The group — which has quayside facilities in Leith, throughout Fife and at Tilbury in its portfolio — also said it will support the development of a supply chain for key industries, including renewable energy, throughout its operations in Scotland.
Documents filed at Companies House reveal turnover rose 2.9% to £217.2 million last year, with the group hailing increases in its port operations and marine arms, including a “strong performance” on the Thames.
The trading strength more than offset a “small” decline in fortunes at the London Container Terminal and Nordic Recycling facility, also at Tilbury.
But the group, which employed an average of 1,140 people across the UK, said it would seek to boost prospects for Leith and Dundee in “supporting North Sea oil related activities” through collaborative working, while also working on the cruise markets and providing additional facilities “where necessary”.
Supporting “efficient supply chains for some of Scotland’s key industries, such as North Sea oil and gas, food and drink, agriculture and renewables” was also listed as a “key development in the foreseeable future”.
Other priorities include progressing a warehousing complex at Tilbury, as well as expanding London Paper Terminal, growing ro-ro ferry traffic and developing the area at the UK’s leading waste and recycling port.
In 2010 the Port of Dundee was identified as one of Scotland’s top prospects for renewables manufacturing under Scottish Enterprise’s National Renewables Infrastructure Plan.
A memorandum of understanding between the port, Perth-based power giant SSE, Dundee City Council and Scottish Enterprise was then signed amid fanfare in 2011, with the stated aim of supporting SSE and its partners in establishing a competitive supply chain for its offshore wind development programme.
But politicians’ claims over the scale of the opportunity have so far not translated into jobs, with would-be investors turning their attention elsewhere.
SSE has since scaled back its exposure to offshore wind projects amid a lack of clarity over subsidies, and difficulties attracting sufficient backing for the industry.

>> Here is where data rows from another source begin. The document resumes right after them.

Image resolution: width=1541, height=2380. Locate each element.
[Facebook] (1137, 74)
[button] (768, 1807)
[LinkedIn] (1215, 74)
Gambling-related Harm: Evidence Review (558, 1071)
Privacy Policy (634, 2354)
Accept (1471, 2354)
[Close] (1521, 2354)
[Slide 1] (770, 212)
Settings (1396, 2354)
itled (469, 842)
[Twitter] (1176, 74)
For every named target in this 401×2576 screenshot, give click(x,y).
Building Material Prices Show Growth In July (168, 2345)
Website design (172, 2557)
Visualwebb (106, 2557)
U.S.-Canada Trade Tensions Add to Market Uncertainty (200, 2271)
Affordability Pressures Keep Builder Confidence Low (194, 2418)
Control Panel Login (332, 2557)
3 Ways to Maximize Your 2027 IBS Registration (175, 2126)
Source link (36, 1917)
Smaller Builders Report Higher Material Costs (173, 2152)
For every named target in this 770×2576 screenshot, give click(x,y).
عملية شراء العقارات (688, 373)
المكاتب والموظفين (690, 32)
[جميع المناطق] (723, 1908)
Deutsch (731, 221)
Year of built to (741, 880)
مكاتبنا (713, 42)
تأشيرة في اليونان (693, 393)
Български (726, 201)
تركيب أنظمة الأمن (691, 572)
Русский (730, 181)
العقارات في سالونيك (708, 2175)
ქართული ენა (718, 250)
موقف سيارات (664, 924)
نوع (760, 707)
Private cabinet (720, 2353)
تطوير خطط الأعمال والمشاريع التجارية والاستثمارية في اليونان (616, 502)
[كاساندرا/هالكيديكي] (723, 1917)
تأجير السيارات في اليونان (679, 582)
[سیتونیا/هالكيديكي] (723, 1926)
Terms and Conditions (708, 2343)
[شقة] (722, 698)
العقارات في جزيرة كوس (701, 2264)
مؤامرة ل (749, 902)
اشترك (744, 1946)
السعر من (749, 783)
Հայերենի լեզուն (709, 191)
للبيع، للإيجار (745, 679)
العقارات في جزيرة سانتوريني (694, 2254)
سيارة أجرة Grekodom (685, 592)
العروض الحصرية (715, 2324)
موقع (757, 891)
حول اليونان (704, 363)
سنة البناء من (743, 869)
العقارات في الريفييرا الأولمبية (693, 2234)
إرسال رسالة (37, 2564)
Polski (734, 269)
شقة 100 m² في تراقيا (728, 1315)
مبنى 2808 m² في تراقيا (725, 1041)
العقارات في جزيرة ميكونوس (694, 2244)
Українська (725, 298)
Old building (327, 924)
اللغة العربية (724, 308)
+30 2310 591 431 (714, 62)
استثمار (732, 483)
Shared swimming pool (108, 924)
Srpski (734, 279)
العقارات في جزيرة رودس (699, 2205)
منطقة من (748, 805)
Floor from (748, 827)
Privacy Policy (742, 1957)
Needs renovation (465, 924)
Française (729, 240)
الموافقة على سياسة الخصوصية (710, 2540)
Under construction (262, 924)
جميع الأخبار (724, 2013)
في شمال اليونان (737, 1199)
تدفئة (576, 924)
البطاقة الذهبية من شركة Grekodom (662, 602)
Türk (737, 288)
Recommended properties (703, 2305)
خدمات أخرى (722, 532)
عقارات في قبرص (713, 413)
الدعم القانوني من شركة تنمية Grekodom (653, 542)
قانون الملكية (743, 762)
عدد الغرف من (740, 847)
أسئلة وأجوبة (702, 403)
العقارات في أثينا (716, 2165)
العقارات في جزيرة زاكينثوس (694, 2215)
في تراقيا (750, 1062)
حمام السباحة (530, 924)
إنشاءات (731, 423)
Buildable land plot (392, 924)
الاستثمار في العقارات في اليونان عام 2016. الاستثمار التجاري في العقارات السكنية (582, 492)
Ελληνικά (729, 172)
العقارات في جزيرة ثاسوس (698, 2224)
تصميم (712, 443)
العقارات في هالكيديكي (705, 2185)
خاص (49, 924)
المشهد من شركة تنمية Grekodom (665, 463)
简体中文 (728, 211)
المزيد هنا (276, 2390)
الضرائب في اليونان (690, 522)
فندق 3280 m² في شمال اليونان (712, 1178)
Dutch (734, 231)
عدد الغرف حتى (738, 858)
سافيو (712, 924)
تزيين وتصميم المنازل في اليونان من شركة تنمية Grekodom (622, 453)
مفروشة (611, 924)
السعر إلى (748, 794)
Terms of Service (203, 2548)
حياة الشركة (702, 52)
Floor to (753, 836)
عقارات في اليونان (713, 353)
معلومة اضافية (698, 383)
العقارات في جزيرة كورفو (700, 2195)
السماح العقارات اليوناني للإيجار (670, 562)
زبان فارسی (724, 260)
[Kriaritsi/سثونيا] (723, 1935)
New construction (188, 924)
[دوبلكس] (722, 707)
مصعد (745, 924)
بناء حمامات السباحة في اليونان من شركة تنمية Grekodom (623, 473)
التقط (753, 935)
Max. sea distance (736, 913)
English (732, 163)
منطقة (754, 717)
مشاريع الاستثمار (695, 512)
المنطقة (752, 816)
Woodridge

Meanwhile, developers continue efforts to develop new technology and cut costs.
Overall, Edinburgh-registered Forth Ports’ pre-tax profits rose more than four-and-a-half times on the previous year to £69.4m. The return was helped by a property revaluation credit of £19.8m and finance income of £12.2m.
A dividend of £55m was paid to parent company Otter Ports, itself under the control of infrastructure investment fund Arcus.